First, Papernot and McDaniel provide a quite thorough survey of relevant work in three disciplines: confidence, interpretability and robustness. To the best of my knowledge, this is one of few papers that explicitly make the connection of these three disciplines. Especially the work on confidence is interesting in the light of robustness as Papernot and McDaniel also frequently distinguish between in-distribution and out-distribution samples. Here, it is commonly known that deep neural networks are over-confidence when moving away from the data distribution.

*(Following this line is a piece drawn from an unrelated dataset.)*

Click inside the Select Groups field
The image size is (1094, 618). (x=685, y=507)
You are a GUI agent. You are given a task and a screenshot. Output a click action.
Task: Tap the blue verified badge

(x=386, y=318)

The deep k-nearest neighbor approach is described in Algorithm 1 and summarized in the following. For a trained model and a training set of labeled samples, they first find k nearest neighbors for each intermediate layer of the network. The layer nonconformity with a specific label $j$, referred to as $\alpha$ in Algorithm 1, is computed as the number of labels that in the set of nearest neighbors that do not share this label. By comparing these nonconformity values to a set of reference values (computing over a set of labeled calibration data), the prediction can be refined. In particular, the probability for label $j$ can be computed as the fraction of reference nonconformity values that are higher than the computed one. See Algorthm 1 or the paper for details.
Finally, they provide experimental results – again considering the three disciplines of confidence/credibility, interpretability and robustness. The main take-aways are that the resulting confidences are more reliable on out-of-distribution samples, which also include adversarial examples. Additioanlly, the nearest neighbor allow very basic interpretation of the predictions.